銀行強盗で8年間服役していた心優しき大男のムース・マロイ。
別れた踊り子の恋人ヴェルマを探して黒人街の酒場フロリアンを訪ねるが、酒場で冷たくあしらわれ激情に駆られた彼は殺人を犯して逃走してしまう。
現場に偶然居合わせた私立探偵フィリップ・マーロウはアテにならない警察に憤慨し、シンパシーを感じたマロイ
...続きを読むのため、ロサンジェルスの街でヴェルマ及びマロイ捜しを開始する。
そんな中、盗まれた宝石を取り戻すため、8000ドルの受け渡しに一緒に同行して欲しいとの依頼を受けたマーロウだったが、自らの失態により依頼人を殺害されてしまう…。
次第に絡み合う二つの事件。
果たしてマロイの一途な愛は成就するのか?
1940年に発表された私立探偵フィリップ・マーロウシリーズの長編第2作目。
今回は2009年に発表された村上春樹の新訳版に挑戦。
「10代の頃に読んだ作家を再読しよう」企画(笑)の第三弾。
いやぁ~、 この作品はチャンドラーの小説の中で
『長いお別れ』に次いで僕が好きな作品。
初めて読んだのは高校時代だけど、
いまだ夢から覚めやらず。
今読んでもチャンドラーの小説は抜群にカッコいい。
(やはり今でもフィリップ・マーロウは僕にとっての永遠のヒーローなのだ)

----------------

■ 課題 1:
一覧の冒頭から「I will point(27,80).」を含む行まで（その行も含む）を、「GUI agent」を「desktop agent」に差し替え、ほかは一切変えずに書き直してください。
本文と一覧は互いに無関係です。

----------------

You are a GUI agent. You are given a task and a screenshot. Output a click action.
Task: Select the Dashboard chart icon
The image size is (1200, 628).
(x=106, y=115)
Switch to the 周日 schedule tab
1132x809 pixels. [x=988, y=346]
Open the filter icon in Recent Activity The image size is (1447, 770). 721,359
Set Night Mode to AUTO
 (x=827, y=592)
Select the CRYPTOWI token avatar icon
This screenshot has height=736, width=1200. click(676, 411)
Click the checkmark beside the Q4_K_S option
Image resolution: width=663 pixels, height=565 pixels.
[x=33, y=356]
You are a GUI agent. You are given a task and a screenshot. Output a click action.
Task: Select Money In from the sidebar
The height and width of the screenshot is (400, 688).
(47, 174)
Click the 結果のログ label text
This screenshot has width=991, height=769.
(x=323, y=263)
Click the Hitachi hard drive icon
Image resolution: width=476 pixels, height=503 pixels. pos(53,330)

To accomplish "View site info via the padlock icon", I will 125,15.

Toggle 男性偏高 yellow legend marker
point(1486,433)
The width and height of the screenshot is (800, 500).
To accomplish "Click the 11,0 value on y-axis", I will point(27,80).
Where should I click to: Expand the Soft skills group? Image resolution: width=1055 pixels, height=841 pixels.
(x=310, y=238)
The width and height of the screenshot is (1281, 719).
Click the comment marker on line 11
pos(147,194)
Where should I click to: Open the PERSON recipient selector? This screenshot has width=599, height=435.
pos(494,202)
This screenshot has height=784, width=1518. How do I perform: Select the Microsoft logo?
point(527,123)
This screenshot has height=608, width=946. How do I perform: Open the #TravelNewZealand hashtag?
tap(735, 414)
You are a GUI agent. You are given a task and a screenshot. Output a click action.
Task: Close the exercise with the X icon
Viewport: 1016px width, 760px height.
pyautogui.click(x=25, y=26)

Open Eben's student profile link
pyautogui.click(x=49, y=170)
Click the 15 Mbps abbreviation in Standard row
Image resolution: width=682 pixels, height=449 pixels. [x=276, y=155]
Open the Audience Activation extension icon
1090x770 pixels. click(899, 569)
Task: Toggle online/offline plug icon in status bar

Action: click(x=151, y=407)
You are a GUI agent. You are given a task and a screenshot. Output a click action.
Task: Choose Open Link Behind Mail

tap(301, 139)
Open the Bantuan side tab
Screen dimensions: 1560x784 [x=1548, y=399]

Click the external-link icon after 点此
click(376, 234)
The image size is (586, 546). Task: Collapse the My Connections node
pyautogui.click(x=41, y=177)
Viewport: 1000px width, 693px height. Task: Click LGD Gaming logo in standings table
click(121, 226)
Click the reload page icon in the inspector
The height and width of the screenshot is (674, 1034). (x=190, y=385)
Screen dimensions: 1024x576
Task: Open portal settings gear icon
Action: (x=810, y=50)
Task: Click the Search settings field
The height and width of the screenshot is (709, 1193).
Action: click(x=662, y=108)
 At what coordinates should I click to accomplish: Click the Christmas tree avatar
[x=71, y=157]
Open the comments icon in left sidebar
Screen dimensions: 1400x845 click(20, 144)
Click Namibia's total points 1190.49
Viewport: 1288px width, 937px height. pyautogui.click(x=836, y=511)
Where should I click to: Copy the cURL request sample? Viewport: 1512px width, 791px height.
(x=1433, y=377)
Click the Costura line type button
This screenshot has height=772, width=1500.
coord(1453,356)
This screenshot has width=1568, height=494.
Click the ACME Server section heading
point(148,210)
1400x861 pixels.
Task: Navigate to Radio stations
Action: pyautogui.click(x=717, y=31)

----------------

■ 課題 2:
チャンドラーの小説を語る本文を、最後の文のあとから書き継いでください。

■ 解答例 1:
You are a desktop agent. You are given a task and a screenshot. Output a click action.
Task: Select the Dashboard chart icon
The image size is (1200, 628).
(x=106, y=115)
Switch to the 周日 schedule tab
1132x809 pixels. [x=988, y=346]
Open the filter icon in Recent Activity The image size is (1447, 770). 721,359
Set Night Mode to AUTO
 (x=827, y=592)
Select the CRYPTOWI token avatar icon
This screenshot has height=736, width=1200. click(676, 411)
Click the checkmark beside the Q4_K_S option
Image resolution: width=663 pixels, height=565 pixels.
[x=33, y=356]
You are a desktop agent. You are given a task and a screenshot. Output a click action.
Task: Select Money In from the sidebar
The height and width of the screenshot is (400, 688).
(47, 174)
Click the 結果のログ label text
This screenshot has width=991, height=769.
(x=323, y=263)
Click the Hitachi hard drive icon
Image resolution: width=476 pixels, height=503 pixels. pos(53,330)

To accomplish "View site info via the padlock icon", I will 125,15.

Toggle 男性偏高 yellow legend marker
point(1486,433)
The width and height of the screenshot is (800, 500).
To accomplish "Click the 11,0 value on y-axis", I will point(27,80).

■ 解答例 2:
学生時代に読んだ清水俊二訳があまりにも素晴らしかったので不安だったけど、
なかなかどうして村上春樹訳も新鮮で、いろんな意味で楽しめた。
(ただ、微妙に改変したタイトルが物語っているとおり、 あえて比較するなら清水俊二訳の方がよりハードボイルドに則した硬質な文体だったのに対して、村上春樹の新訳版はいくぶんソフトな文体でハードボイルドに慣れてない人にも読みやすくなってる気がする。ただ、タイトルは清水訳の『さらば愛しき女よ』に分があるし、大男マロイは村上のムース・マロイより清水訳の『大鹿マロイ』と訳す方が僕は合ってると思うのだが…)
身長は180cm。体重85kg。髪は黒。肌は浅黒くガッチリした体型。
年齢は当時30代前半。服装は常に帽子と細身のスーツ着用。
拳銃はコルト38口径オートマチックを所持。
酒と煙草(キャメル)を愛し、
シニカルでいて、他人の気に障る冗談を好んで口にし、
どんなに痛めつけられても『痩せ我慢の美学』を貫き、警察や権力に屈しない、
孤高の騎士・ 私立探偵フィリップ・マーロウ。
今作でも、行きがかり上知り合った大男マロイにシンパシーを感じ、
頼まれてもいないのに自らヴェルマを探すお人好しマーロウが笑える。
いや、実にマーロウらしい(笑)。
変幻自在の比喩表現を駆使した詩的でストイックな文体。
社会批判を盛り込んだ深い文学性。
あふれるリリシズムと
散りばめられた宝石のような名言の数々。
チャンドラーの作品は
探偵小説としての物語の構成やプロット云々よりも
とにもかくにも文章が秀逸なのだ。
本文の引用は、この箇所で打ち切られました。